Claudio José Tozzi (São Paulo SP 1944). Pintor. É mestre em arquitetura pela Faculdade de Arquitetura e Urbanismo da Universidade de São Paulo - FAU-USP. Em suas primeiras obras, o artista revela a influência da arte pop, pelo uso de imagens retiradas dos meios de comunicação de massa, como na série de pinturas Bandido da Luz Vermelha (1967), na qual remete à linguagem das histórias em quadrinhos. O artista trabalha com temáticas políticas e urbanas, utilizando com freqüência novas técnicas em seus trabalhos, como a serigrafia.
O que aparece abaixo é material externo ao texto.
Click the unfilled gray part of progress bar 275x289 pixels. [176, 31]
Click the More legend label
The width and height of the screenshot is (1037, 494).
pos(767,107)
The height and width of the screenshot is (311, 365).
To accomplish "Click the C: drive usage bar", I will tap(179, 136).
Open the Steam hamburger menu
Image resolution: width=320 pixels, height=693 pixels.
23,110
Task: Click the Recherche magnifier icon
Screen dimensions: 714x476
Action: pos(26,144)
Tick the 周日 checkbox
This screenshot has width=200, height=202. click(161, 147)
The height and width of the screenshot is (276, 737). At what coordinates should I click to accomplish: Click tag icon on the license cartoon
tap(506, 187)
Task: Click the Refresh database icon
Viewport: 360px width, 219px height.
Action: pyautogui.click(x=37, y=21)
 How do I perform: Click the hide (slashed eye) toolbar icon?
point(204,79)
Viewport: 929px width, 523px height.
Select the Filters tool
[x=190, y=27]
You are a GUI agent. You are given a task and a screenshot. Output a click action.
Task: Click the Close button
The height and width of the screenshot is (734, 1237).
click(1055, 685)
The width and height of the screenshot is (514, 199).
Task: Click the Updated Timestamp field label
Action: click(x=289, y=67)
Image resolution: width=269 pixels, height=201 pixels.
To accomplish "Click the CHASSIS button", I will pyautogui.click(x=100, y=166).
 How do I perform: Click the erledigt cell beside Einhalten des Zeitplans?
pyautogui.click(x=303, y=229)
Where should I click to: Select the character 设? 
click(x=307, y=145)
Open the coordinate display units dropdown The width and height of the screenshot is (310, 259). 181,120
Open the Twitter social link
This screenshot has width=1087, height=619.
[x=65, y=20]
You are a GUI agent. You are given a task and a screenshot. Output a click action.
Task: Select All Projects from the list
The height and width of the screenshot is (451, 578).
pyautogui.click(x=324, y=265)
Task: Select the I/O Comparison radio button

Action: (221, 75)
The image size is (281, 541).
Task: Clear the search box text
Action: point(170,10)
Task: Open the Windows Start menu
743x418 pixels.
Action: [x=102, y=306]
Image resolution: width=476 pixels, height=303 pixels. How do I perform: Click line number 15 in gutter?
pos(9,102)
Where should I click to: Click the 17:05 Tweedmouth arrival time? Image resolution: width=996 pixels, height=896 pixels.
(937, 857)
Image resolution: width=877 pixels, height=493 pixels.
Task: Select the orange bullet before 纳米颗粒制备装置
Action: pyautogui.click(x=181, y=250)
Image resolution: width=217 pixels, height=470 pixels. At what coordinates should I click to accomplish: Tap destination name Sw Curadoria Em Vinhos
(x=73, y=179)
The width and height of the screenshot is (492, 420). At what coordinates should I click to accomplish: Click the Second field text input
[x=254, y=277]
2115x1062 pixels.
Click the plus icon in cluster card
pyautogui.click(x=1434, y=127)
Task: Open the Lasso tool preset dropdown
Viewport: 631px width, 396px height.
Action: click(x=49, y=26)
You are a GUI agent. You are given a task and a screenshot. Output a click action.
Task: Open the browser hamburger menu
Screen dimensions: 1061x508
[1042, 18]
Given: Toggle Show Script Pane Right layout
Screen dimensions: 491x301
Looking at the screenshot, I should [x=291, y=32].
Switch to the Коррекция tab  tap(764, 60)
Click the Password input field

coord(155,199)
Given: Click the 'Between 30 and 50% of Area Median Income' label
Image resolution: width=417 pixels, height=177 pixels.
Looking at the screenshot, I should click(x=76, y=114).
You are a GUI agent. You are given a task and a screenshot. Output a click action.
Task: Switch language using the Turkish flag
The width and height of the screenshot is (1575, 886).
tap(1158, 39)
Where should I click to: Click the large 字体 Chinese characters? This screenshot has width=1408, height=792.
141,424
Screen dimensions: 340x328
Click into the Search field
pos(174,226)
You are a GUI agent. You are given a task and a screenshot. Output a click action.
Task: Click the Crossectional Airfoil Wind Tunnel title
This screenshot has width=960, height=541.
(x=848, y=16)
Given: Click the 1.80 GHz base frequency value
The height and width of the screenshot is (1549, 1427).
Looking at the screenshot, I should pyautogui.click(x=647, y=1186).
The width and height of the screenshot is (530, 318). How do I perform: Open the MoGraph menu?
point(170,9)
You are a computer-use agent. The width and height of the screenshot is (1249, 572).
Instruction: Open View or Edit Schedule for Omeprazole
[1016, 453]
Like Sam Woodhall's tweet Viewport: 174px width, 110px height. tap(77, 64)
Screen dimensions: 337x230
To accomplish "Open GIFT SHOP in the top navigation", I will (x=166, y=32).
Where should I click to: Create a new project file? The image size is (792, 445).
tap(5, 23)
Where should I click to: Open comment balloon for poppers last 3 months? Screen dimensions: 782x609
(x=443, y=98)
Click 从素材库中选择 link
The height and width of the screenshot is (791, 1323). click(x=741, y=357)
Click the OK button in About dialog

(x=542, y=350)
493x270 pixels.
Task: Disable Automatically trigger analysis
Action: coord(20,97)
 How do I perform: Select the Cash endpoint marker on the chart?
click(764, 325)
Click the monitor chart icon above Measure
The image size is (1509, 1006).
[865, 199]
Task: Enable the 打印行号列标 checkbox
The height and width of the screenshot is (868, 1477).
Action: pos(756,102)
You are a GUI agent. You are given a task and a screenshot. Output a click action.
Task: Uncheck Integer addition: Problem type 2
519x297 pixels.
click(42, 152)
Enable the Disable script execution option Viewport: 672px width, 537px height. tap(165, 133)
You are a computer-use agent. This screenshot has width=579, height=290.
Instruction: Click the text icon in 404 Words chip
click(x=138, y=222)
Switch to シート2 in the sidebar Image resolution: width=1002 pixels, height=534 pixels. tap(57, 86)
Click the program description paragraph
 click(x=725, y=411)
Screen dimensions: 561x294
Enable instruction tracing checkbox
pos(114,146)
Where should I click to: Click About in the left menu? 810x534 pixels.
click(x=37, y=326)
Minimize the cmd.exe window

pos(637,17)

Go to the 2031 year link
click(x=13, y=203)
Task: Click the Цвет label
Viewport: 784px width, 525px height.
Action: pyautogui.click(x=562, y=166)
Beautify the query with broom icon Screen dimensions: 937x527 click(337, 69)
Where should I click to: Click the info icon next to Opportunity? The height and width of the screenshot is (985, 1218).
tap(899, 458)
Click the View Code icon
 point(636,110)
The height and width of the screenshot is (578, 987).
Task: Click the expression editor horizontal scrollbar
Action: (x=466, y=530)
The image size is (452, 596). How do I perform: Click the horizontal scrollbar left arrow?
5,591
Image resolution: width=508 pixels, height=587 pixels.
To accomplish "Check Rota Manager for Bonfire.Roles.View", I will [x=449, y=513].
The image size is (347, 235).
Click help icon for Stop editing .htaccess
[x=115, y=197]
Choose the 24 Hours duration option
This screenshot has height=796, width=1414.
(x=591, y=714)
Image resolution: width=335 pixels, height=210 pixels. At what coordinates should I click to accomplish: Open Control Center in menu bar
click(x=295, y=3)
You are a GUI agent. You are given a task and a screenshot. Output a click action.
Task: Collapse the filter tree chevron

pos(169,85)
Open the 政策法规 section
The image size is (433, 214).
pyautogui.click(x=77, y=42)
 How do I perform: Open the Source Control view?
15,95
Em 1967, seu painel Guevara Vivo ou Morto, exposto no Salão Nacional de Arte Contemporânea, é destruído a machadadas por um grupo radical de extrema direita, sendo posteriormente restaurado pelo artista. Tozzi viaja a estudos para a Europa em 1969. A partir dessa data, seus trabalhos revelam uma maior preocupação com a elaboração formal e perdem o caráter panfletário que os caracterizava. Começa a desenvolver pesquisas cromáticas na década de 1970. Nos anos 80, sua produção abre-se a novas temáticas figurativas, como é possível observar nas séries dos papagaios e dos coqueirais. Apresenta também a tendência à geometrização das formas. Na realização dos quadros utiliza um rolo de borracha de superfície reticulada, o que agrega novos aspectos às suas obras, como textura e volumetria. Passa a realizar trabalhos abstratos, nos quais explora efeitos luminosos e cromáticos. Cria painéis para espaços públicos de São Paulo, como Zebra, colocado na lateral de um prédio da Praça da República e outros ainda na Estação Sé do Metrô, em 1979, na Estação Barra Funda do Metrô, em 1989, no edifício da Cultura Inglesa, em 1995; e no Rio de Janeiro, na Estação Maracanã do Metrô Rio, em 1998.